There is, however, plenty of evidence demonstrating the harmful impact energy restriction has on performance and health.
2. Losing weight requires a caloric deficit
This is achieved by either reducing energy intake, increasing energy expenditure or both. However, restricting energy intake can put the athlete at risk of developing energy deficiency, ultimately significantly compromising their performance.
3. Underminishes other nutrition benefits
Someone concerned with looking after their weight is less likely to do carb-loading, include nutrition during long training sessions and prioritise recovery after training. As a consequence, they are missing meaningful opportunities for supporting training adaptations and getting the most out of training.
4. Leads to frustration
Often, racing weight goals don't consider the athlete’s body composition, body weight fluctuations, and overall individual circumstances, making these goals very unrealistic.
Additionally, restricting calories does not always translate into weight loss. Your body’s priority is survival. When energy is missing, it conducts adaptations to preserve energy. Therefore, you are constantly tired and cranky, craving high-calorie foods and struggling to perform at the expected level.
5. Poses a health risk
Relative energy deficiency in sport (RED-S) is a severe problem. Consequences include impairments of metabolic rate, menstrual function, bone health, immunity, protein synthesis and cardiovascular health. In addition, weight-loss attempts and the desire to be leaner are risk factors for RED-S.
Health (left) and performance (right) consequences of Relative Energy Deficiency in Sport (RED-S) Source: IOC consensus statement on relative energy deficiency in sport (RED-S): 2018 update
What can you do instead?
I’m not saying that weight loss can’t happen. What I’m saying is that it needs to stop being your focus. Fuelling your body right, getting quality training sessions and prioritising your body’s overall recovery and ability to support the training adaptations will bring you better results than keeping a close eye on the scale.

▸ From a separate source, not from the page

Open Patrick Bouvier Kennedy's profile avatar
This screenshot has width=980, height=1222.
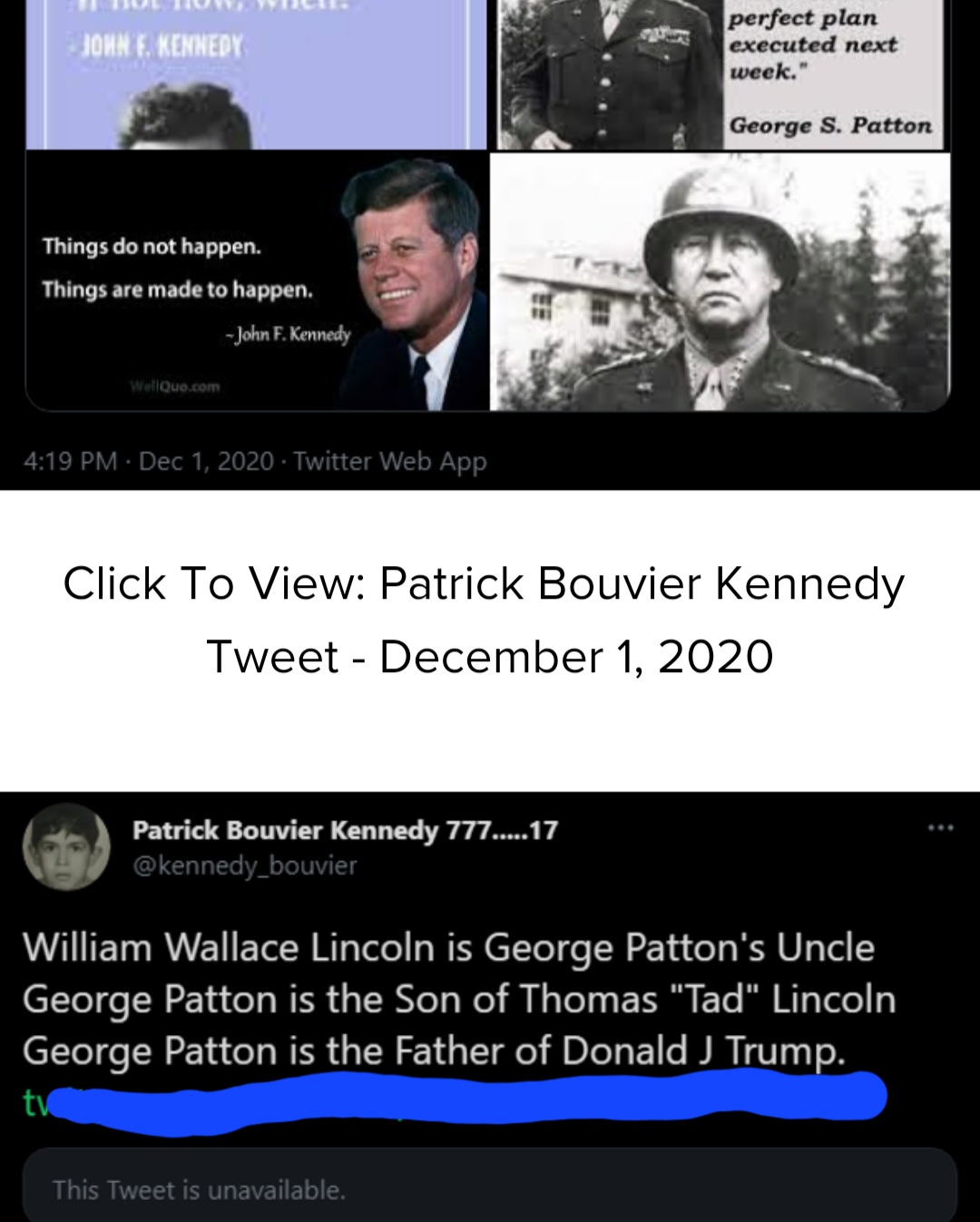click(66, 846)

I love the way Jesse Thomas talks about this after overcoming an eating disorder that put his career and life at risk. “Don’t aim for a number on the scale. Aim for consistently healthy habits (...) If you eat consistently healthy, sleep well, and get your workouts in, your body will adjust to the appropriate weight, and that is your ideal race weight.”

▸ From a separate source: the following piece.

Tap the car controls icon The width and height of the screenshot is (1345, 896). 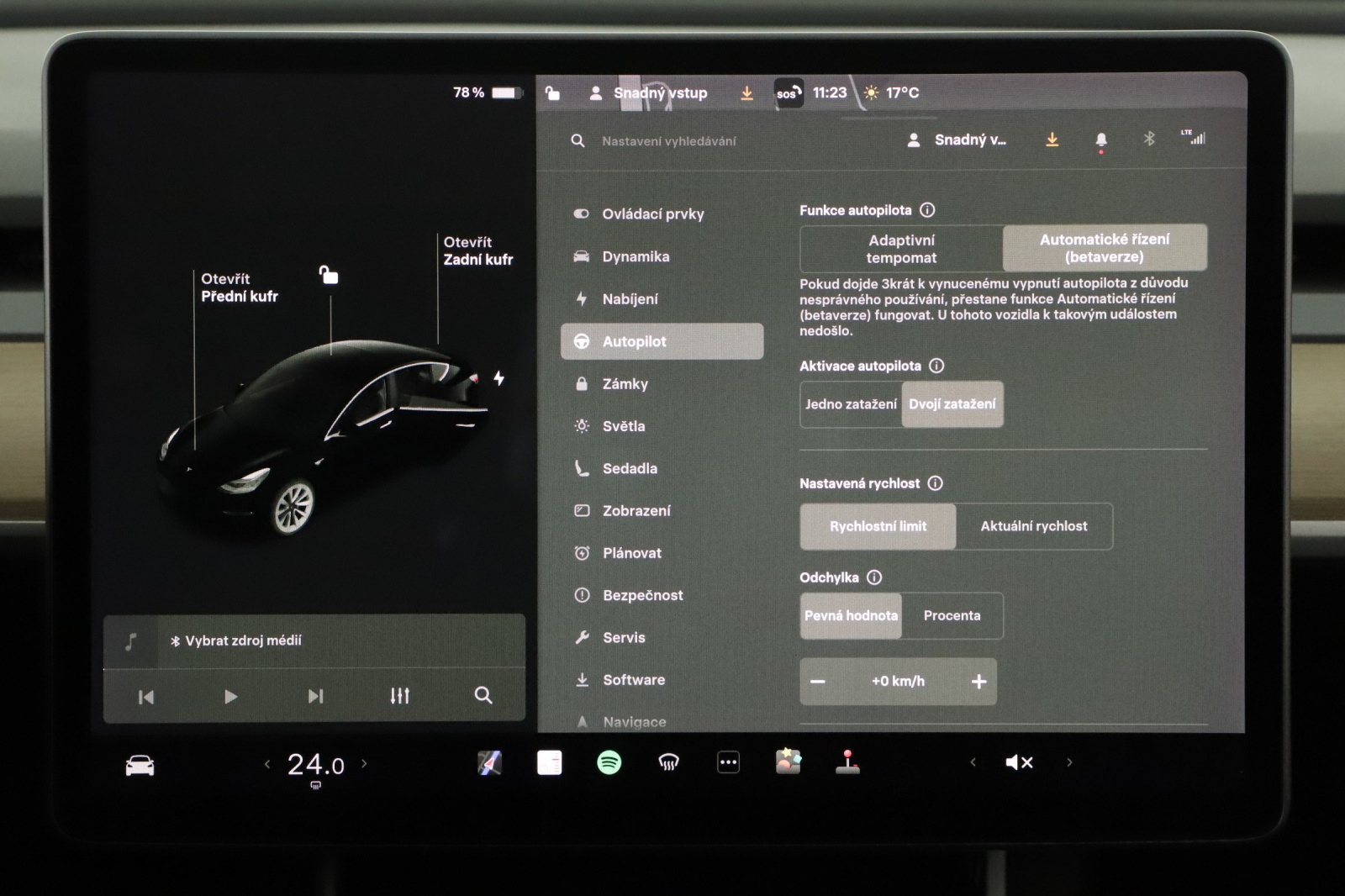140,765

Mountjoy, M., Sundgot-Borgen, J., Burke, L., Ackerman, K. E., Blauwet, C., Constantini, N., ... & Budgett, R. (2018). International Olympic Committee (IOC) consensus statement on relative energy deficiency in sport (RED-S): 2018 update. International journal of sport nutrition and exercise metabolism, 28(4), 316-331.
Tomiyama, A. J., Ahlstrom, B., & Mann, T. (2013). Long‐term effects of dieting: Is weight loss related to health?. Social and Personality Psychology Compass, 7(12), 861-877.
Hicks, L. (2020, July 29). For young female athletes, losing weight may not improve performance. Retrieved from https://www.science.org/content/article/young-female-athletes-losing-weight-may-not-improve-performance
Tornberg, Å. B., Melin, A., Koivula, F. M., Johansson, A., Skouby, S., Faber, J., & Sjödin, A. (2017). Reduced neuromuscular performance in amenorrheic elite endurance athletes. Med Sci Sports Exerc, 49(12), 2478-2485.